Ask what the rules are on in-service withdrawals. Any fees? Any limits on when or how many you can do?
If you're making the after tax contributions each pay check, then is the idea that you'd do these in service withdrawals as frequently as possible into a single Roth account, to minimize taxes? And if you can only do 1 withdrawal per year, then you just pay taxes on whatever gains you've accumulated through the year?
Do yourself and your custodian a favor and limit your in service withdrawals to preferably 1 per year. I would contribute a large amount (most of my paycheck) for as long as it took to hit my after-tax goal, and then would do the in-service withdrawal/Roth conversion. Yes, you would owe (ordinary) income taxes on any gains that resulted up to this point.
2. Once the money goes into the Roth, is it subject to the 10% penalty if you withdraw before 59 1/2?
The converted amount is not taxed or penalized if you withdraw it (taxes were already paid). Earnings would be subject to tax and penalty if withdrawn early and without a good excuse.
No excuses, no regrets.
Topic Author
durazno

Re: After tax contributions to a 401k

Post by durazno »

I called ING (the plan admin) and here's what the representative had to say:

- I can contribute before and after tax to my 401k at each pay check for a total of up to $50k, which includes my pre tax contribution, the employer match, and my after tax contributions. The rep could not comment on if my contribution of $5k to my Roth IRA affects this limit. I believe it does not. Correct?

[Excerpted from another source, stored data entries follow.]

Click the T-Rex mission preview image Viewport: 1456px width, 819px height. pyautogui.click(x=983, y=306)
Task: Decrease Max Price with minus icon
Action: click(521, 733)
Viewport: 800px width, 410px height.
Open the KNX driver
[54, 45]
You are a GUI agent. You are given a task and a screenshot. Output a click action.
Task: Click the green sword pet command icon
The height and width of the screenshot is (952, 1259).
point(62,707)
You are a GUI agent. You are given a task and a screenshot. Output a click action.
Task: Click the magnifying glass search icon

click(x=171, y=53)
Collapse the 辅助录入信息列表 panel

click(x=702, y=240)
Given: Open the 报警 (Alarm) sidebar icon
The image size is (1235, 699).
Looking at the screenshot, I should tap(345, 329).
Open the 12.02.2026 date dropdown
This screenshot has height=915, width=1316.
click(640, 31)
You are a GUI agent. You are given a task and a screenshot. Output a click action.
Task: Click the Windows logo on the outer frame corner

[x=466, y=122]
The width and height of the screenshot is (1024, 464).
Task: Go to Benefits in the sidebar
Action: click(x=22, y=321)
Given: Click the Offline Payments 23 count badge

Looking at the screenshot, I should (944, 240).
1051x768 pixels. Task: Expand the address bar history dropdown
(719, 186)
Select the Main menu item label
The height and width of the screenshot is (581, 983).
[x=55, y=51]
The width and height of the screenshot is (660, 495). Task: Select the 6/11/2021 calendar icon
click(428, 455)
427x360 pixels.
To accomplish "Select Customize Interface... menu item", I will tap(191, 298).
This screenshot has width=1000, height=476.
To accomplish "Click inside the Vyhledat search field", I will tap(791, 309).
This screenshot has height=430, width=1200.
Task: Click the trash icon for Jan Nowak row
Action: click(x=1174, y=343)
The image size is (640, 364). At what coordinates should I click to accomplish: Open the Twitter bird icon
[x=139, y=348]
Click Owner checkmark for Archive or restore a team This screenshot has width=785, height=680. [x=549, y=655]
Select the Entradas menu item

- I can make up to 3 in service withdrawals per year. There is no fee. The withdrawal comes as a check paid out to me. i have 60 days to roll it over into a Roth. I would pay income tax on any earnings calculated at the date the withdrawal is issued. ING would provide me with a 1099R form indicating what amount is taxable.

Would I want to roll the money into my existing Roth IRA or am I supposed to open a second one? My first is with Vanguard.

Sounds like I'm in the clear to go ahead with this. I had planned to invest roughly 15k in post-tax work earnings into my taxable this year. This is in addition to the 17k pre tax and 5k Roth. Any advice on if I should instead invest all of this 15k into my after tax 401k and move to a Roth at the end of 2012? I suppose it's the logical move given the tax benefit vs taxable.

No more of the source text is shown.